As light-emitting diode (LED) performance continues to improve and prices continue to drop, adoption continues to increase. According to the latest Department of Energy (DOE) Revolution…Now report, total installation of LED A-type bulbs (the most common type) exceeded 200 million last year, growing 160% over 2014, and now accounting for 6% of all currently installed A-type lamps. That growth has been enabled by a 94% reduction in cost since 2008. Today, the best-performing 60-watt-equivalent LED bulbs on the market consume 85% less energy than the incandescent bulbs they’re intended to replace.

DOE’s L Prize® competition was instrumental in moving the LED replacement-lamp market to higher performance. When the competition was launched in 2008, most LED replacement bulbs were of poor quality and wouldn’t satisfy consumers looking to replace the common 60-watt incandescent bulb—and none came close to meeting the competition’s minimum requirements for efficacy (90 lumens per watt), color rendering (a color rendering index greater than 90), color appearance (a correlated color temperature of 2700-3000K), and lifetime (maintaining at least 70% of initial output at 25,000 hours).
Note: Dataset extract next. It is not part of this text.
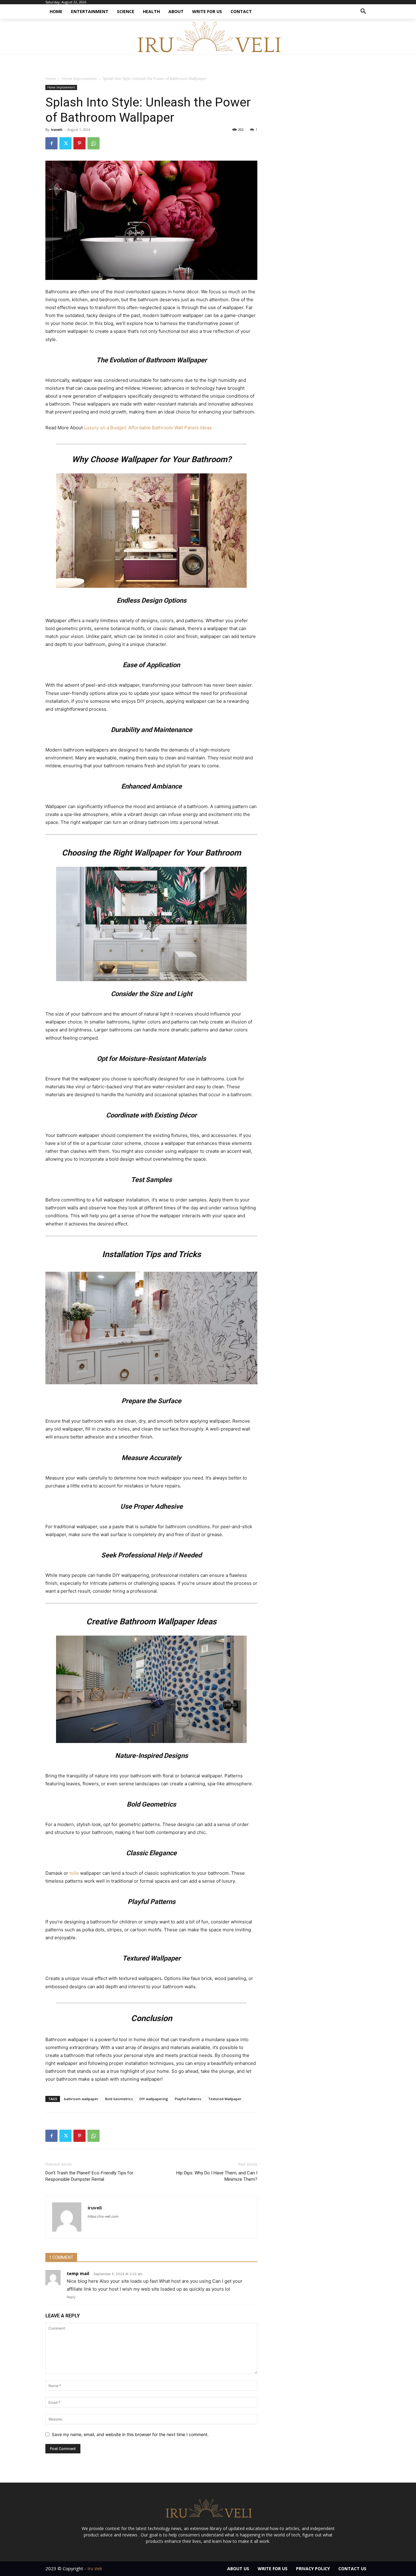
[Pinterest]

Philips Lighting North America’s entry went through a rigorous 18-month evaluation that included laboratory testing and field assessments conducted by L Prize utility partners. Declared the L Prize winner in the 60-watt replacement category in 2011, it helped catalyze market competition and pushed industry toward a clear target. The L Prize set the bar for efficiency and quality, elevating user expectations and keeping upward pressure on performance, even as market competition pushed prices down. Today, the market offers a variety of high-quality, high-efficiency light bulb options, benefiting consumers and saving energy.

Philips’ L Prize entry drew less than 10 watts, a savings of 83% over the standard 60-watt incandescent bulb, while providing excellent color quality and reliability. Technology advances developed by Philips for the L Prize entry—including more-efficacious LED chips, electronic miniaturization, better heat transfer, improved optics, and remote phosphors—have had a lasting impact on the company’s LED offerings, inspiring a new technology platform that accelerated enhancements to the company’s successive product designs, and finding their way into millions of subsequent products that continue to save massive amounts of energy each year. Philips estimates that this family of products reached sales representing more than $51.3 million in energy savings in the first two years alone.

Ed Crawford, Philips’ head of Lamps and Lighting Electronics, credits the L Prize with pushing his company to focus its research efforts on LED bulbs—accelerating those efforts three to five years ahead of where they would have been without the competition. The competition has also signifi­cantly increased the industry’s knowledge about Solid-State Lighting technology and its capabilities. In order to win the competition, the Philips entry had to survive more than 8,000 hours of accelerated long-term testing under elevated ambient temperatures. After the prize was awarded, some of those samples contin­ued to be tested through more than 50,000 hours of continuous operation, after which they were still performing well, averaging 93% lumen maintenance and no failures—which serves as a powerful reminder of the exceptional performance possible with well-designed LED lighting products, and validates the methods being used for predicting performance.